Council Tax

Benjamin Carlyle benjamincarlyle at optusnet.com.au
Sun Mar 13 09:09:31 EST 2005


On Tue, 2005-03-08 at 19:15 +0000, Tom Haskins-Vaughan wrote:
> I've just got my Council Tax bill for the year 2005/2006. I will be 
> paying it by direct debit over 10 months. My question is this. Because I 
> know now how much I am liable for for the whole of the year do I create 
> a liability account called council tax and charge it the total amount 
> with the Expenses:Tax:Council tax  expense account? This way I'll always 
> know how much I have left to pay i.e. the balance of the liability account.
> 
> Or, should I just charge it to my current account each month?

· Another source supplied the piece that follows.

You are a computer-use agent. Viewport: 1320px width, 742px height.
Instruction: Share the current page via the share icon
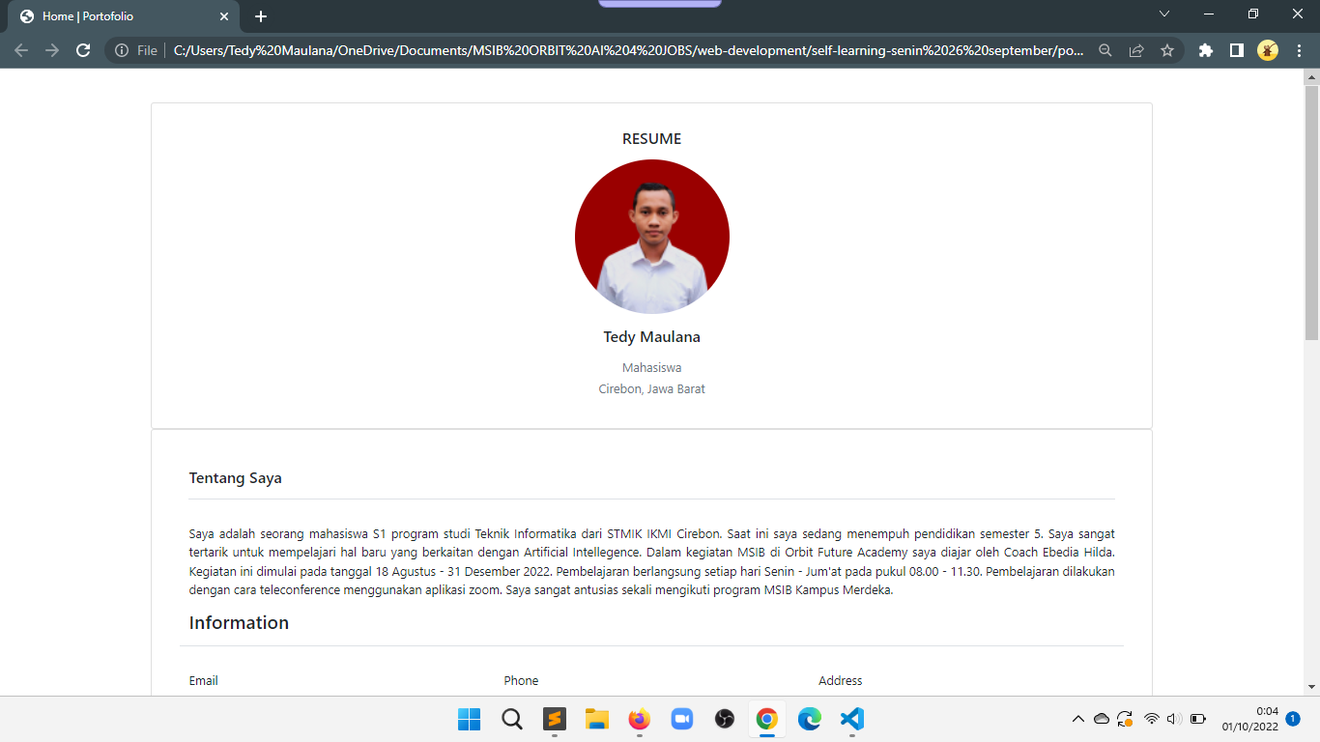point(1136,49)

Thinking about bills in time is fairly simple. Just look at your
accounting period, and match an amount from that bill to the period.
This is called the matching principle. You should be able to match a
particular period to the income and expenses you had in that period.
They shouldn't shift from one period to another just because payments
are requested at different times. The period of the bill and of the
payments have to work around your accounting cycle. If they don't match
closely you need to tweak things by holding money in a "prepaid
expenses" asset account for bills you've paid before incurring the
expense or an "accrued liabilities" liability account for expenses
you've incurred but haven't been asked to pay yet.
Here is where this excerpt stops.